Beyond the challenges, Daniel also explored the opportunities that big data presents for driving innovation for Pakistani start-ups. These include enhancing decision-making processes, enabling the development of new data-driven products and services, and fostering cross-sector collaboration. However, heunderscored the critical importance of striking a balance between promoting innovation and ensuring robust IP protection mechanisms. Daniel called for modernised IP policies that adapt to the realities of the digital economy, emphasising the need for strategic foresight to navigate the interplay between open data, competitive advantage, and ethical considerations.
A group photo of Daniel Castro and his team, as well as the LCE team
The session was a must-attend for professionals and organisations keen on safeguarding their intellectual assets and staying ahead in the rapidly evolving digital landscape. Daniel’s insights provided a roadmap for rethinking IP strategies to not only protect but also leverage data as a catalyst for sustainable growth and innovation.

Empowering Entrepreneurs in Pakistan: LCE Launches New Incubator and Accelerator Programmes

The LUMS Centre for Entrepreneurship (LCE) has recently launched its inaugural cohorts for two flagship programmes: the LCE Idea Launch Incubation Programme and the Slingshot Accelerator Programme. This is a significant step towards the Centre becoming a premier incubator and accelerator in Pakistan and reaffirms its commitment to building a thriving entrepreneurial landscape by supporting both early-stage and revenue-generating Pakistani start-ups.

The LCE Idea Launch Incubation Programme offers vital support to entrepreneurs who are just beginning their entrepreneurial journey. This incubator programme provides essential resources such as co-working space, access to the Makers Lab for prototyping, training modules, and valuable networking opportunities with experienced entrepreneurs and industry leaders.

For revenue-generating start-ups ready to scale, the Slingshot Accelerator Programme offers a comprehensive set of resources including strategic mentorship, investor connections, hands-on workshops, and tailored guidance.
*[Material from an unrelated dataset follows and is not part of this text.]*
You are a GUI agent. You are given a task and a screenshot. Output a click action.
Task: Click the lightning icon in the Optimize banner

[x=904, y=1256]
This programme enables the start-ups to focus on revenue growth, expansion, and investment readiness, solidifying LCE’s role as a premier accelerator in Pakistan.

A key highlight for participants in both the Idea Launch and Slingshot programmes is the Investor Summit, where they will pitch to a panel of investors, founders, and venture capitalists. This event offers an invaluable platform for Pakistani start-ups to secure funding, build partnerships, and gain insights for accelerated growth.
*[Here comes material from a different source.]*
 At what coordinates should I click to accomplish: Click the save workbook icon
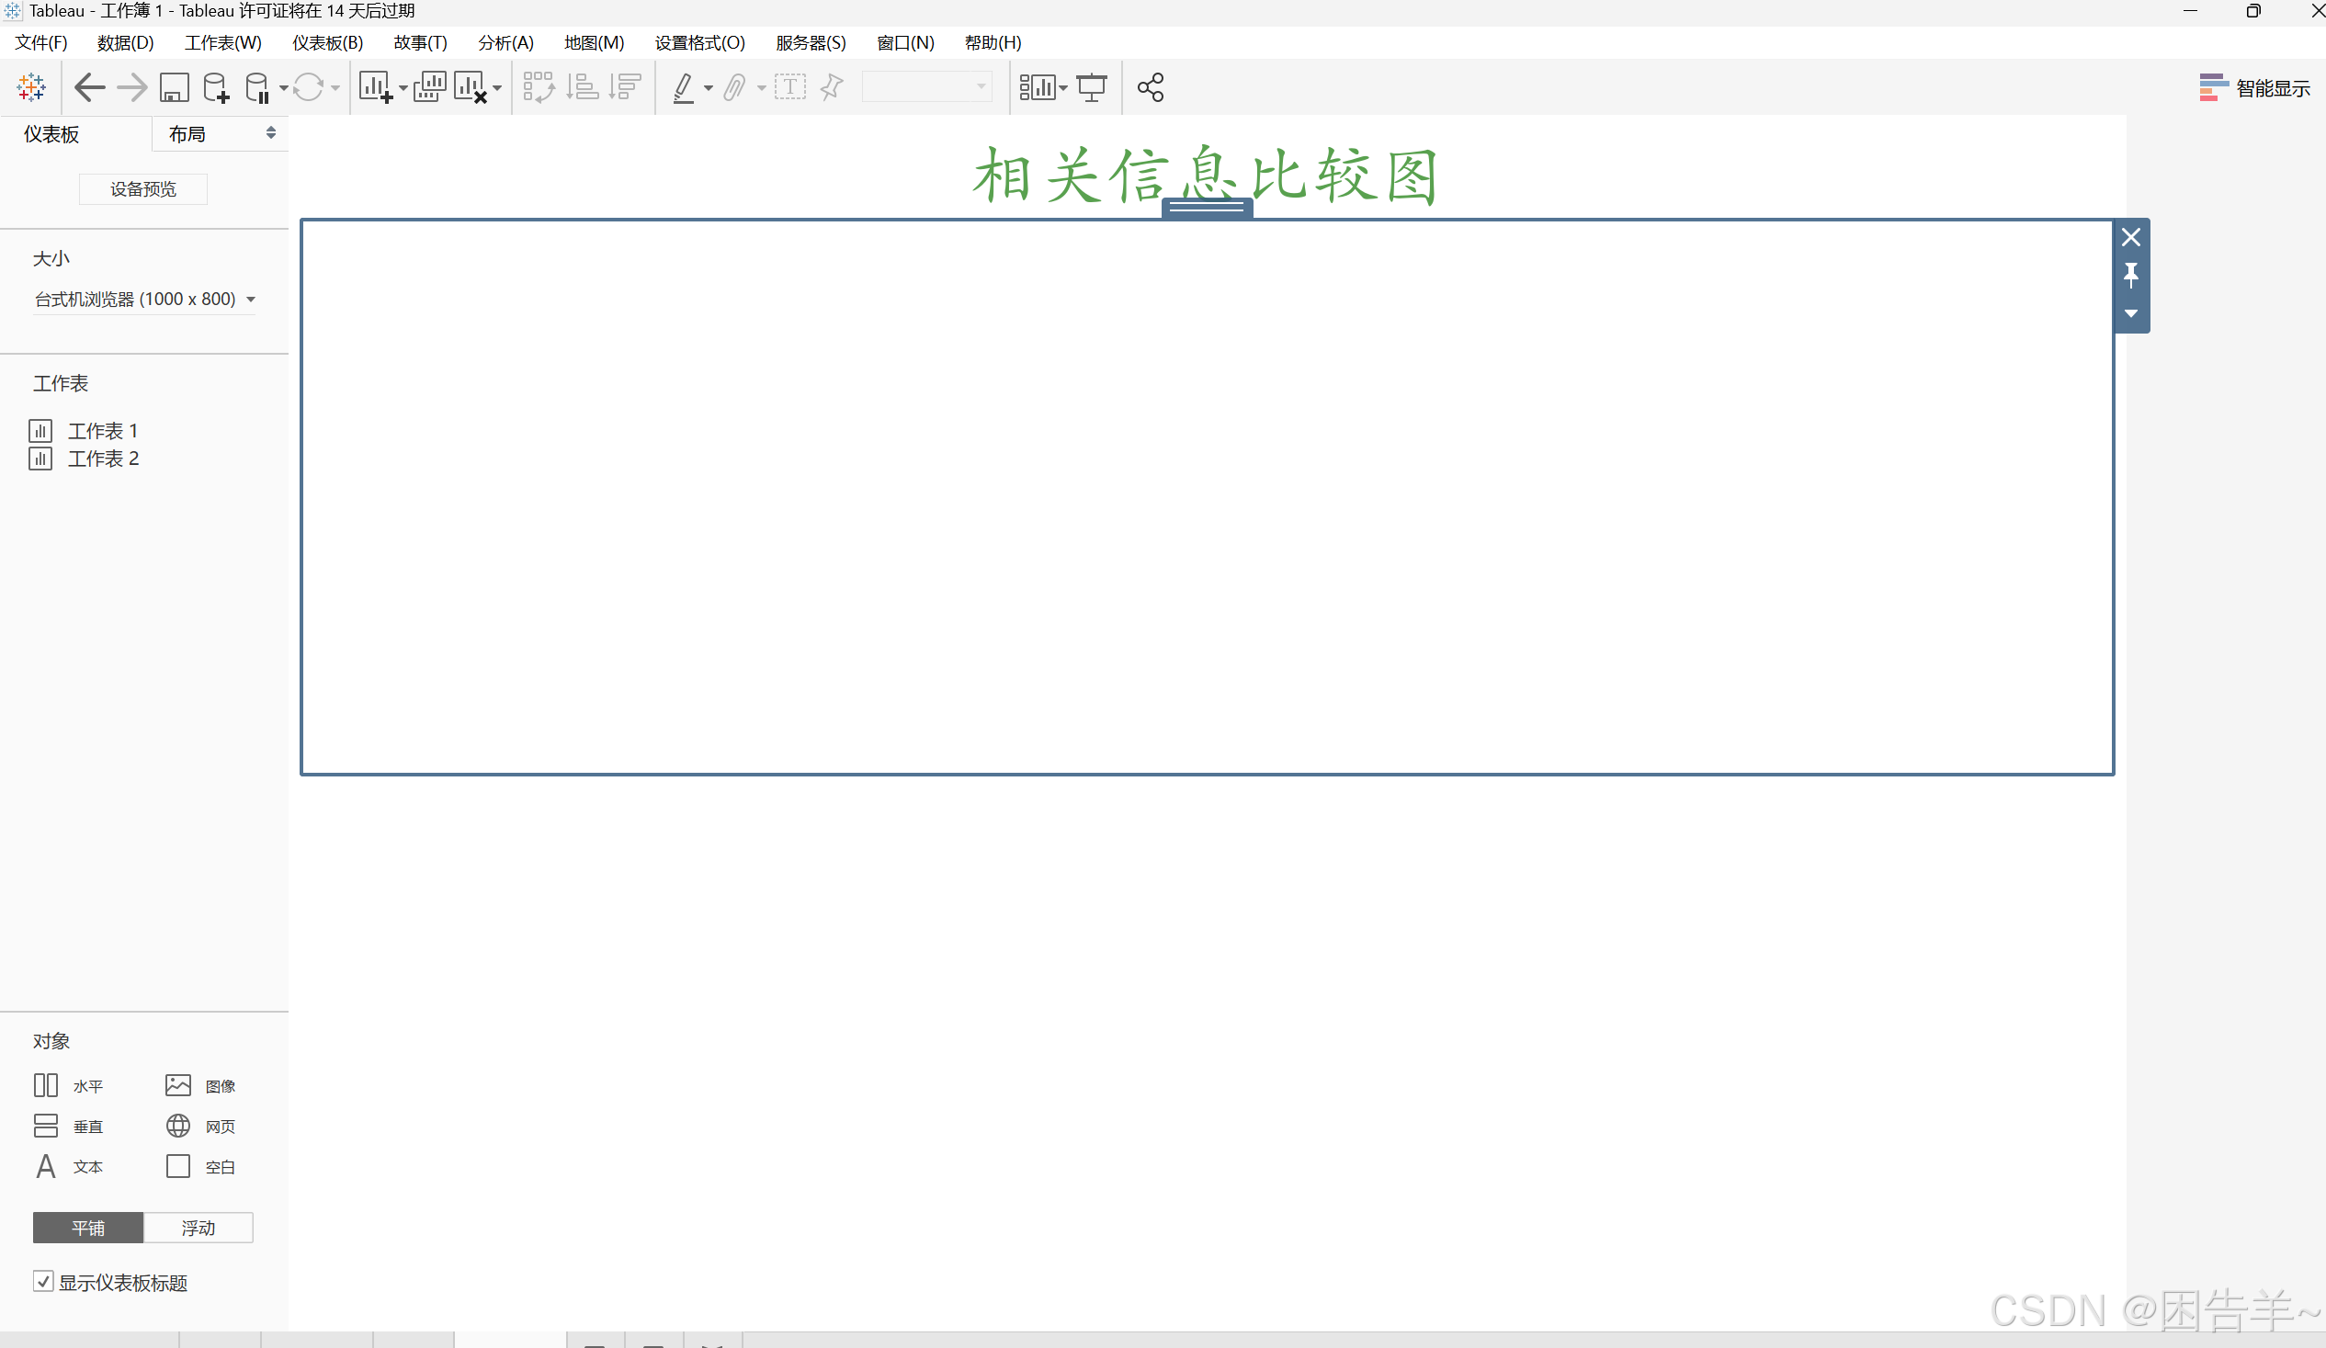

With 25 start-ups in the Idea Launch Incubation Programme and 10 start-ups in the Slingshot Accelerator, the inaugural cohorts represent a diverse range of industries, from education tech and AI to sustainability and finance. These start-ups are set to address some of Pakistan’s most pressing challenges, driving impactful change across the country.

LCE’s robust involvement with the LUMS community has been instrumental to the success of its programmes. Faculty, students, and alumni have contributed significantly, whether as participants, mentors, or guest speakers, bridging academic insights with real-world entrepreneurial initiatives. LCE plans to continue its support through events, demo days, and workshops designed to help a diverse range of start-ups to grow their ventures.

By empowering Pakistani start-ups through its incubation and acceleration initiatives, LCE reinforces its mission of fostering an innovative, resilient, and inclusive ecosystem for entrepreneurs in Pakistan.